::: Data listing :::

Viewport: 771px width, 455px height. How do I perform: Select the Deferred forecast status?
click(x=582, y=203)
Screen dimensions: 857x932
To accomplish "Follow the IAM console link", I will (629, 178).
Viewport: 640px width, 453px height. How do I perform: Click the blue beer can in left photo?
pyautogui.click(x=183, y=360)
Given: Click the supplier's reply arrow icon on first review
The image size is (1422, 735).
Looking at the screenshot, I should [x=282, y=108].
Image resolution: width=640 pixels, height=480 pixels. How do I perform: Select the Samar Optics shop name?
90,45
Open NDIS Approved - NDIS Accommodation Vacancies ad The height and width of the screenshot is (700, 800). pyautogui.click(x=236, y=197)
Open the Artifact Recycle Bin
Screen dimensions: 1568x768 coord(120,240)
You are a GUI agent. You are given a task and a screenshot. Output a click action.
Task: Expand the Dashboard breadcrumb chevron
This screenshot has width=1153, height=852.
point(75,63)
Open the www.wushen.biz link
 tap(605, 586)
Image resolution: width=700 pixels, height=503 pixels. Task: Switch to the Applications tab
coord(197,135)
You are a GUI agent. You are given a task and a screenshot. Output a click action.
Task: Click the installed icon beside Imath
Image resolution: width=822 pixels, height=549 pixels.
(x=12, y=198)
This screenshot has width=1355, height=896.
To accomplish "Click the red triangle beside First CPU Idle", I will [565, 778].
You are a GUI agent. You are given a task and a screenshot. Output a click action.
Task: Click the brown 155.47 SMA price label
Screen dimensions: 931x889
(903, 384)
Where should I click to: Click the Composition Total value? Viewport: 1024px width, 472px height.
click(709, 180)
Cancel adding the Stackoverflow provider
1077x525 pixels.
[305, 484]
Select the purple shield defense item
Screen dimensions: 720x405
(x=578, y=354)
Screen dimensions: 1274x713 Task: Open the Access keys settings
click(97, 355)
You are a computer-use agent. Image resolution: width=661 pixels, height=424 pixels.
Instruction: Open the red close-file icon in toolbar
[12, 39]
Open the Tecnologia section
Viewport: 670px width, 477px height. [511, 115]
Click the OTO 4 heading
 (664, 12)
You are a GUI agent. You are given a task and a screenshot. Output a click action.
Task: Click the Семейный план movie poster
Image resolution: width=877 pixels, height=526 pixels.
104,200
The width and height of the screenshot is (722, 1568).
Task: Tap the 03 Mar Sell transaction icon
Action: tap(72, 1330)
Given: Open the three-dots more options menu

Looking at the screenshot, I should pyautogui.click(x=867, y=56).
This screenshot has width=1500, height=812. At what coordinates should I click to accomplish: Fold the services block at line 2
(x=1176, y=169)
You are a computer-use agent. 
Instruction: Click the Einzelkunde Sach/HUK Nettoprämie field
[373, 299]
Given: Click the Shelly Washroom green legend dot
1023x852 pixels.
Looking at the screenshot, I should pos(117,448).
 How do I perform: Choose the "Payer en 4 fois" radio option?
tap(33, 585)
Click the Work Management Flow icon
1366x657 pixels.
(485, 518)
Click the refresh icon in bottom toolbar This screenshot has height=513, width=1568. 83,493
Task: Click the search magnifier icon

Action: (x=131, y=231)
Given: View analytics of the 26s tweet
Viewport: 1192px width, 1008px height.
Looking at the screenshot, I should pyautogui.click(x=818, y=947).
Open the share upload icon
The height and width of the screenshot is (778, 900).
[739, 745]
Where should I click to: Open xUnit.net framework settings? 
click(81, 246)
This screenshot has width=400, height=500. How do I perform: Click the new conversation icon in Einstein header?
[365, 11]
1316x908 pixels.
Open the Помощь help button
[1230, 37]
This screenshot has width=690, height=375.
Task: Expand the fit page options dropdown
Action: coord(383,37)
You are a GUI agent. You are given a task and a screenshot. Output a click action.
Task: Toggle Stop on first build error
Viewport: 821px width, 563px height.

:::

Repeat the material above exactly and in full.

Viewport: 771px width, 455px height. How do I perform: Select the Deferred forecast status?
click(x=582, y=203)
Screen dimensions: 857x932
To accomplish "Follow the IAM console link", I will (629, 178).
Viewport: 640px width, 453px height. How do I perform: Click the blue beer can in left photo?
pyautogui.click(x=183, y=360)
Given: Click the supplier's reply arrow icon on first review
The image size is (1422, 735).
Looking at the screenshot, I should [x=282, y=108].
Image resolution: width=640 pixels, height=480 pixels. How do I perform: Select the Samar Optics shop name?
90,45
Open NDIS Approved - NDIS Accommodation Vacancies ad The height and width of the screenshot is (700, 800). pyautogui.click(x=236, y=197)
Open the Artifact Recycle Bin
Screen dimensions: 1568x768 coord(120,240)
You are a GUI agent. You are given a task and a screenshot. Output a click action.
Task: Expand the Dashboard breadcrumb chevron
This screenshot has width=1153, height=852.
point(75,63)
Open the www.wushen.biz link
 tap(605, 586)
Image resolution: width=700 pixels, height=503 pixels. Task: Switch to the Applications tab
coord(197,135)
You are a GUI agent. You are given a task and a screenshot. Output a click action.
Task: Click the installed icon beside Imath
Image resolution: width=822 pixels, height=549 pixels.
(x=12, y=198)
This screenshot has width=1355, height=896.
To accomplish "Click the red triangle beside First CPU Idle", I will [565, 778].
You are a GUI agent. You are given a task and a screenshot. Output a click action.
Task: Click the brown 155.47 SMA price label
Screen dimensions: 931x889
(903, 384)
Where should I click to: Click the Composition Total value? Viewport: 1024px width, 472px height.
click(709, 180)
Cancel adding the Stackoverflow provider
1077x525 pixels.
[305, 484]
Select the purple shield defense item
Screen dimensions: 720x405
(x=578, y=354)
Screen dimensions: 1274x713 Task: Open the Access keys settings
click(97, 355)
You are a computer-use agent. Image resolution: width=661 pixels, height=424 pixels.
Instruction: Open the red close-file icon in toolbar
[12, 39]
Open the Tecnologia section
Viewport: 670px width, 477px height. [511, 115]
Click the OTO 4 heading
 (664, 12)
You are a GUI agent. You are given a task and a screenshot. Output a click action.
Task: Click the Семейный план movie poster
Image resolution: width=877 pixels, height=526 pixels.
104,200
The width and height of the screenshot is (722, 1568).
Task: Tap the 03 Mar Sell transaction icon
Action: tap(72, 1330)
Given: Open the three-dots more options menu

Looking at the screenshot, I should pyautogui.click(x=867, y=56).
This screenshot has width=1500, height=812. At what coordinates should I click to accomplish: Fold the services block at line 2
(x=1176, y=169)
You are a computer-use agent. 
Instruction: Click the Einzelkunde Sach/HUK Nettoprämie field
[373, 299]
Given: Click the Shelly Washroom green legend dot
1023x852 pixels.
Looking at the screenshot, I should pos(117,448).
 How do I perform: Choose the "Payer en 4 fois" radio option?
tap(33, 585)
Click the Work Management Flow icon
1366x657 pixels.
(485, 518)
Click the refresh icon in bottom toolbar This screenshot has height=513, width=1568. 83,493
Task: Click the search magnifier icon

Action: (x=131, y=231)
Given: View analytics of the 26s tweet
Viewport: 1192px width, 1008px height.
Looking at the screenshot, I should pyautogui.click(x=818, y=947).
Open the share upload icon
The height and width of the screenshot is (778, 900).
[739, 745]
Where should I click to: Open xUnit.net framework settings? 
click(81, 246)
This screenshot has width=400, height=500. How do I perform: Click the new conversation icon in Einstein header?
[365, 11]
1316x908 pixels.
Open the Помощь help button
[1230, 37]
This screenshot has width=690, height=375.
Task: Expand the fit page options dropdown
Action: coord(383,37)
You are a GUI agent. You are given a task and a screenshot. Output a click action.
Task: Toggle Stop on first build error
Viewport: 821px width, 563px height.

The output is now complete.